Existing models of visual attention are often task-specific, lack a unifying theoretical foundation, and suffer from limited interpretability. This work proposes a unified computational framework grounded in resource-rationality, formalizing visual attention as a sequential decision-making process under constraints of perception, memory, and time. By casting reading and multitasking scenarios as bounded optimal control problems, the model leverages a core Partially Observable Markov Decision Process (POMDP) architecture. In simulated environments, realistic eye movement patterns emerge naturally—without hand-crafted rules or purely data-driven learning. The framework successfully reproduces established empirical phenomena, reveals an inherent trade-off between comprehension and safety, and generates novel, testable predictions under conditions of time pressure and dynamic interface changes.

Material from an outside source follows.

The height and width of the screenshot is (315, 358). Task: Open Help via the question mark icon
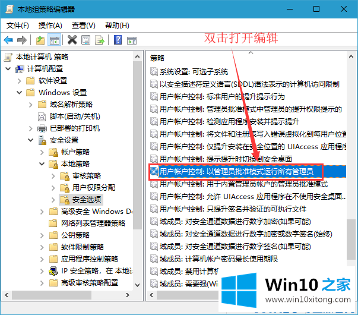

Understanding how people allocate visual attention is central to Human-Computer Interaction (HCI), yet existing computational models of attention are often either descriptive, task-specific, or difficult to interpret. My dissertation develops a resource-rational, simulation-based framework for modeling visual attention as a sequential decision-making process under perceptual, memory, and time constraints. I formalize visual tasks, such as reading and multitasking, as bounded-optimal control problems using Partially Observable Markov Decision Processes, enabling eye-movement behaviors such as fixation and attention switching to emerge from rational adaptation rather than being hand-coded or purely data-driven. These models are instantiated in simulation environments spanning traditional text reading and reading-while-walking with smart glasses, where they reproduce classic empirical effects, explain observed trade-offs between comprehension and safety, and generate novel predictions under time pressure and interface variation. Collectively, this work contributes a unified computational account of visual attention, offering new tools for theory-driven and resource-efficient HCI design.